Decision Making around Planting Materials
There was a greater agreement on variety ranking in Umuoso and Imerienwe in the Southeastern region, than Pontela-Akinola and Elere-Adeogun in the Southwest between women and men (Table 2). A general norm for married women to consult their husbands before deciding on planting a new variety may inform women in the Southwest and may influence their decision to adopt and utilize it for cassava products:
“If there is something new that is being introduced, we may not be quick to do those things but if our men do them, then we too will do them”.
Pontela women FGD.
“Men mostly decide on where to plant which variety because they gave portions of their lands to women to plant as well as the varieties to plant. Men also decide when to plant because it is unsafe for women to go to farm alone. Men have access to new varieties. If they are old varieties, the women take their own decisions on which one to plant because they source from the previous harvest”
Adogo women FGD
However, this norm is less pronounced in the Southeast:
“We don’t consult anybody before planting anything.
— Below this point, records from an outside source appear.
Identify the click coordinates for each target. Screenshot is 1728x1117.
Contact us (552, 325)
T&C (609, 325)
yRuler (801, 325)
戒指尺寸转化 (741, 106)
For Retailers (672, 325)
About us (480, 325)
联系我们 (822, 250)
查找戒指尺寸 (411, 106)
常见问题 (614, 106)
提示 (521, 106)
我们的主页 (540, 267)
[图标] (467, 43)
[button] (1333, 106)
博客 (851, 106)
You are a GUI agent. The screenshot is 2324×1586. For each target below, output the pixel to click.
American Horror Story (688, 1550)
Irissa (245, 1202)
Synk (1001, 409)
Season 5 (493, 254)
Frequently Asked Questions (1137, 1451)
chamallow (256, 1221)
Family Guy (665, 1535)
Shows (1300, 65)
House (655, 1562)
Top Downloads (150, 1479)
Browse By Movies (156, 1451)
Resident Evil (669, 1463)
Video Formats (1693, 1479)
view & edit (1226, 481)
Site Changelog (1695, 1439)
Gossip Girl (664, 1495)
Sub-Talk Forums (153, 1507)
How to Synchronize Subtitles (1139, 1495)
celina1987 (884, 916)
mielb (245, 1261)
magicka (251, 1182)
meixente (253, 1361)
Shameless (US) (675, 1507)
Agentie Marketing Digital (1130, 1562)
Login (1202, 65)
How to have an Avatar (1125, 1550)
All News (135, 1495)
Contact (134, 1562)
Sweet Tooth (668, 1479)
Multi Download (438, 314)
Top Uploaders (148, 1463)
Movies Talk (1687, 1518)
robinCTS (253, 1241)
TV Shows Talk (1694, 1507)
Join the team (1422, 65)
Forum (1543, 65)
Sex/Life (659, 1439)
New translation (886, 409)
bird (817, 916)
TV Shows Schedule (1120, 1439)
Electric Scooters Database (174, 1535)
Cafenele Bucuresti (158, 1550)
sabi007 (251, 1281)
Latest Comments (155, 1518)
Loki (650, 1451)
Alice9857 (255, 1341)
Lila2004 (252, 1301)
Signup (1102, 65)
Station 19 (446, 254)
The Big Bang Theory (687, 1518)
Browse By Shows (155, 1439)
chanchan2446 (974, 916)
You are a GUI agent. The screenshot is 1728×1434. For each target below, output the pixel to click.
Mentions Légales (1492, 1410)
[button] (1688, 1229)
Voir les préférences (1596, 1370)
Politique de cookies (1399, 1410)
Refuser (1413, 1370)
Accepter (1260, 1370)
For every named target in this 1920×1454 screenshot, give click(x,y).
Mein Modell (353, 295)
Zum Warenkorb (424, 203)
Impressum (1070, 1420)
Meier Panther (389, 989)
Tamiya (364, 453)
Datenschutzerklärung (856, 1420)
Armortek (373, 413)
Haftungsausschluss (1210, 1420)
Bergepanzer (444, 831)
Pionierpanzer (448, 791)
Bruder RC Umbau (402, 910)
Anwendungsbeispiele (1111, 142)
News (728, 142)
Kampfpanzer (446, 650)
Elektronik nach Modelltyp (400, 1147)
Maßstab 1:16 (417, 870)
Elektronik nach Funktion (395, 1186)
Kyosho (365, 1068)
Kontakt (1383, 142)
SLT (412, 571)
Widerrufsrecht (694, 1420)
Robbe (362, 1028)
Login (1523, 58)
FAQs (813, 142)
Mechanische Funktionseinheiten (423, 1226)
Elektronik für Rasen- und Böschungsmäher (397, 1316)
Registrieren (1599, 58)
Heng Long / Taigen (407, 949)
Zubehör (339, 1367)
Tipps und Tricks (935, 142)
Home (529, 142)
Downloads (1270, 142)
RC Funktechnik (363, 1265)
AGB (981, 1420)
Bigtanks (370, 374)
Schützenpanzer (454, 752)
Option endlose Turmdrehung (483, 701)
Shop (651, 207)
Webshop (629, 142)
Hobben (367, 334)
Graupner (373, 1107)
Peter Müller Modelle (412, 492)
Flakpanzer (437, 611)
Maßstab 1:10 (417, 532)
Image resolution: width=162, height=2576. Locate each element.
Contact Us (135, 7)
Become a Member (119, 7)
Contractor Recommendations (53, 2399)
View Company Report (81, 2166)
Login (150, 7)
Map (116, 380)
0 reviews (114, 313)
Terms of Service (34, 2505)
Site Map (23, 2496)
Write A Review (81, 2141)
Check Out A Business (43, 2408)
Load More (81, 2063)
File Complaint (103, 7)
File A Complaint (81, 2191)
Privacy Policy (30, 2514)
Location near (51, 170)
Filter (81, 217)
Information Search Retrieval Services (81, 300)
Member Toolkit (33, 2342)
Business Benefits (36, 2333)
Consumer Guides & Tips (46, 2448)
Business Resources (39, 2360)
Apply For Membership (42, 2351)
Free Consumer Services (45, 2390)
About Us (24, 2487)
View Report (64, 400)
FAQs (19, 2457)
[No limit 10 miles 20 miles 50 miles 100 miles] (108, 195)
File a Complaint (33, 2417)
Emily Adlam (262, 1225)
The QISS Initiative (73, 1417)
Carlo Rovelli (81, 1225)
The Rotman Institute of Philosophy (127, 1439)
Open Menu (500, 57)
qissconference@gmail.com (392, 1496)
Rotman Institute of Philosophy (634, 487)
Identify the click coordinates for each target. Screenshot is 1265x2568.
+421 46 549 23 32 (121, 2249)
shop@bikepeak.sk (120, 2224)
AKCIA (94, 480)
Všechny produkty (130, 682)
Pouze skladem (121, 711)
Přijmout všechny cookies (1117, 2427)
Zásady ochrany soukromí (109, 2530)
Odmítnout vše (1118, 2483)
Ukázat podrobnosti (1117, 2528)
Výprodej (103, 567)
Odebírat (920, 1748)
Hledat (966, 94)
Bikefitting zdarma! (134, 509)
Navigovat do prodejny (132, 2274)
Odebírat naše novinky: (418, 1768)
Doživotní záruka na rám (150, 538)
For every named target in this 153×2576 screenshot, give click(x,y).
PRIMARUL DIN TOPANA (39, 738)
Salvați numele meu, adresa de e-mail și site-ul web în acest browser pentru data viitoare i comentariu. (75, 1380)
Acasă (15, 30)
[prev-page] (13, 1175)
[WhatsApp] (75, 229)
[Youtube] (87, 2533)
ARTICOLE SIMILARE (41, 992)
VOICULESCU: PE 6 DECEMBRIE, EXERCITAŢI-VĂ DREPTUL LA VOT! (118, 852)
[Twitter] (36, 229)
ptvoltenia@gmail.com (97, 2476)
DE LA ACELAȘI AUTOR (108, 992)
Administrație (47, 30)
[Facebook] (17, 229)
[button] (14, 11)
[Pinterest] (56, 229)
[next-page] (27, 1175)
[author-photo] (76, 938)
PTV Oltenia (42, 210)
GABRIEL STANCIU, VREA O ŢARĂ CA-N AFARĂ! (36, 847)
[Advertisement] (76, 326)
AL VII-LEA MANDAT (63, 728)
Men don’t know anything about the cassava we are planting”
Imerienwe Women FGD
This tendency for more autonomy in production, and decision making around planting material reflects the higher levels of empowerment experienced by women in the Southeast (Ayevbuomwan et al. 2016), especially around cassava production. These “cassava queens” (Korieh 2007) hold an important place in the social fabric of the communities, and may experiment and introduce new varieties. Our results concerning greater varietal diversity in the Southeast can also be linked to this increased decision-making power of women around planting materials.